PAGE EXCERPT ▸
--- begin ---

Third one is in a fighter... goes down without a fight within seconds. Darth Vader himself (gifted pilot and force user) had trouble locking onto Luke in episode iv.
Fourth one on a bike... goes down without a fight within seconds. No leaping to safety, nothing.
And yoda... they figured they'd take yoda down with TWO guys. He at least saw it coming.
We all other 'lesser jedi' deal with much larger threats without breaking a sweat. Apparently the force was not strong with the 'jedi masters'; no quick reflexes, no seeing possible futures before it happens. Who knew.
That they died... sure... but my sense prior to the prequels was that they were *hunted down* by the Sith over a period of time with overwhelming forces. Not that they were largely slaughtered like lambs by lousy stormtroopers.
The trade federation ship in the first prequel had the right attitude: A couple jedi knights on board? A whole army of droids to defend us... we're boned.

--- end ---

SUPPLIED DATA ▸
--- begin ---

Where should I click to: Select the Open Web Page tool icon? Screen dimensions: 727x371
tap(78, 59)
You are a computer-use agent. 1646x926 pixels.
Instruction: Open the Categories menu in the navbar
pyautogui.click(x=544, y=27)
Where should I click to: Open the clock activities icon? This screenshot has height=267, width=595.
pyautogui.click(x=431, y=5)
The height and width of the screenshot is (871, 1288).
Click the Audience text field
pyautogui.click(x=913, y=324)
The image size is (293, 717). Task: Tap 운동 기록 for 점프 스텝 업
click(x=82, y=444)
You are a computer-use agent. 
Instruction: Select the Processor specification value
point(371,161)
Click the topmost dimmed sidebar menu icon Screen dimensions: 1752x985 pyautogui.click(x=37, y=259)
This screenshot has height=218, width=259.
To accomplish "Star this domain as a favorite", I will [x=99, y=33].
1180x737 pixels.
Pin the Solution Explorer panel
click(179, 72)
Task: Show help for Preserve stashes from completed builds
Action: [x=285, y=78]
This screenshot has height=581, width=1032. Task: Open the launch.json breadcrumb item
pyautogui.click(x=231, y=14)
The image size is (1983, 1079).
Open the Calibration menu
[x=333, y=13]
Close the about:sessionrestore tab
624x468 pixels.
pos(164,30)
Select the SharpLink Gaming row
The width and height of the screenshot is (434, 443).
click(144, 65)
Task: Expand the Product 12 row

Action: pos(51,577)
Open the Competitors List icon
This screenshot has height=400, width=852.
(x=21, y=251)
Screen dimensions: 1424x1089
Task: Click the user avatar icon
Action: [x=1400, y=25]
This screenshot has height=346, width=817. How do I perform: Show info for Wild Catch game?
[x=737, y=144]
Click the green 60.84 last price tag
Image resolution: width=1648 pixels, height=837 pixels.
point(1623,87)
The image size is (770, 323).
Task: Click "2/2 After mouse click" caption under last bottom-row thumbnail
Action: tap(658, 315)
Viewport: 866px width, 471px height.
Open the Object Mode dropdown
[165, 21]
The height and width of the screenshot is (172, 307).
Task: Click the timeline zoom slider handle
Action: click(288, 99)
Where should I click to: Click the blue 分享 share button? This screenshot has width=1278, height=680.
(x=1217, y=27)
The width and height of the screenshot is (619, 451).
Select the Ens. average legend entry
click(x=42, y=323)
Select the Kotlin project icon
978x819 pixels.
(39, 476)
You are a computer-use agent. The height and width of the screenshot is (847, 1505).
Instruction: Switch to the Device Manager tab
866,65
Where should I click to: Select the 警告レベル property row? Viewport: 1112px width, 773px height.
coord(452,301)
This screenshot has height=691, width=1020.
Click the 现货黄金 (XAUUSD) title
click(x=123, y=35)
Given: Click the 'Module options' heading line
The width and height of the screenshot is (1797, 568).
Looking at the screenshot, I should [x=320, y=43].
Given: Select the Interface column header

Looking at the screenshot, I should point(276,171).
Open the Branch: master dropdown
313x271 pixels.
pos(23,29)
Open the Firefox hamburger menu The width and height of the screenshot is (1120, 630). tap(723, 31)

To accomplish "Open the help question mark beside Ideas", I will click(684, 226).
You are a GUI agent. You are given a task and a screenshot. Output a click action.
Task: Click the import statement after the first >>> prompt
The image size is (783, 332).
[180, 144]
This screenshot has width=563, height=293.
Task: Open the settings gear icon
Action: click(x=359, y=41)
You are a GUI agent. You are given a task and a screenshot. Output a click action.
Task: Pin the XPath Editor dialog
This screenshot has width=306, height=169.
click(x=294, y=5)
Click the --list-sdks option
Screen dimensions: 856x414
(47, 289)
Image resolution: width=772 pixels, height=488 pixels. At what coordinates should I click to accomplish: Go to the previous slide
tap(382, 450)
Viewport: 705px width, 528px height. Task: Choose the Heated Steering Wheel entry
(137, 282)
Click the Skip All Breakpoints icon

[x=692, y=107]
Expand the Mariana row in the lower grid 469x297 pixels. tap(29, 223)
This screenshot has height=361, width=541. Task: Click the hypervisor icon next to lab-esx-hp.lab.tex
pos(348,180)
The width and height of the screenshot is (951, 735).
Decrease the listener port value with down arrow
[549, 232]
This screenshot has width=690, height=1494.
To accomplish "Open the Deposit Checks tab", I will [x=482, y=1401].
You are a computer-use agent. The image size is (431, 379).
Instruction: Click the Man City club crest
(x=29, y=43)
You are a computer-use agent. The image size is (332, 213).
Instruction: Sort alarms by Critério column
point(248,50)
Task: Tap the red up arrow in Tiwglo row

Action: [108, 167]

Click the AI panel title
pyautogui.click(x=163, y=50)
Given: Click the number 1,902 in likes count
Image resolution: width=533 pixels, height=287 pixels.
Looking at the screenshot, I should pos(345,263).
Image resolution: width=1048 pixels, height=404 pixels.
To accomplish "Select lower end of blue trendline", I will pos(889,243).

--- end ---

TO DO ▸
a: In the Star Wars comment, why had the writer expected something different from how the Jedi die in the prequels?
b: Present the entries as a numbered list, starting at the line that contains "Image resolution: width=772" and continuing through the last line of the entries. Omit blank lines.

ANSWERS TO THE EXERCISE ▸
a: Before the prequels, the writer's sense was that the Jedi had been hunted down by the Sith over a period of time with overwhelming forces. The writer had not pictured them being largely slaughtered like lambs by lousy stormtroopers.

b:
1. Image resolution: width=772 pixels, height=488 pixels. At what coordinates should I click to accomplish: Go to the previous slide
2. tap(382, 450)
3. Viewport: 705px width, 528px height. Task: Choose the Heated Steering Wheel entry
4. (137, 282)
5. Click the Skip All Breakpoints icon
6. [x=692, y=107]
7. Expand the Mariana row in the lower grid 469x297 pixels. tap(29, 223)
8. This screenshot has height=361, width=541. Task: Click the hypervisor icon next to lab-esx-hp.lab.tex
9. pos(348,180)
10. The width and height of the screenshot is (951, 735).
11. Decrease the listener port value with down arrow
12. [549, 232]
13. This screenshot has width=690, height=1494.
14. To accomplish "Open the Deposit Checks tab", I will [x=482, y=1401].
15. You are a computer-use agent. The image size is (431, 379).
16. Instruction: Click the Man City club crest
17. (x=29, y=43)
18. You are a computer-use agent. The image size is (332, 213).
19. Instruction: Sort alarms by Critério column
20. point(248,50)
21. Task: Tap the red up arrow in Tiwglo row
22. Action: [108, 167]
23. Click the AI panel title
24. pyautogui.click(x=163, y=50)
25. Given: Click the number 1,902 in likes count
26. Image resolution: width=533 pixels, height=287 pixels.
27. Looking at the screenshot, I should pos(345,263).
28. Image resolution: width=1048 pixels, height=404 pixels.
29. To accomplish "Select lower end of blue trendline", I will pos(889,243).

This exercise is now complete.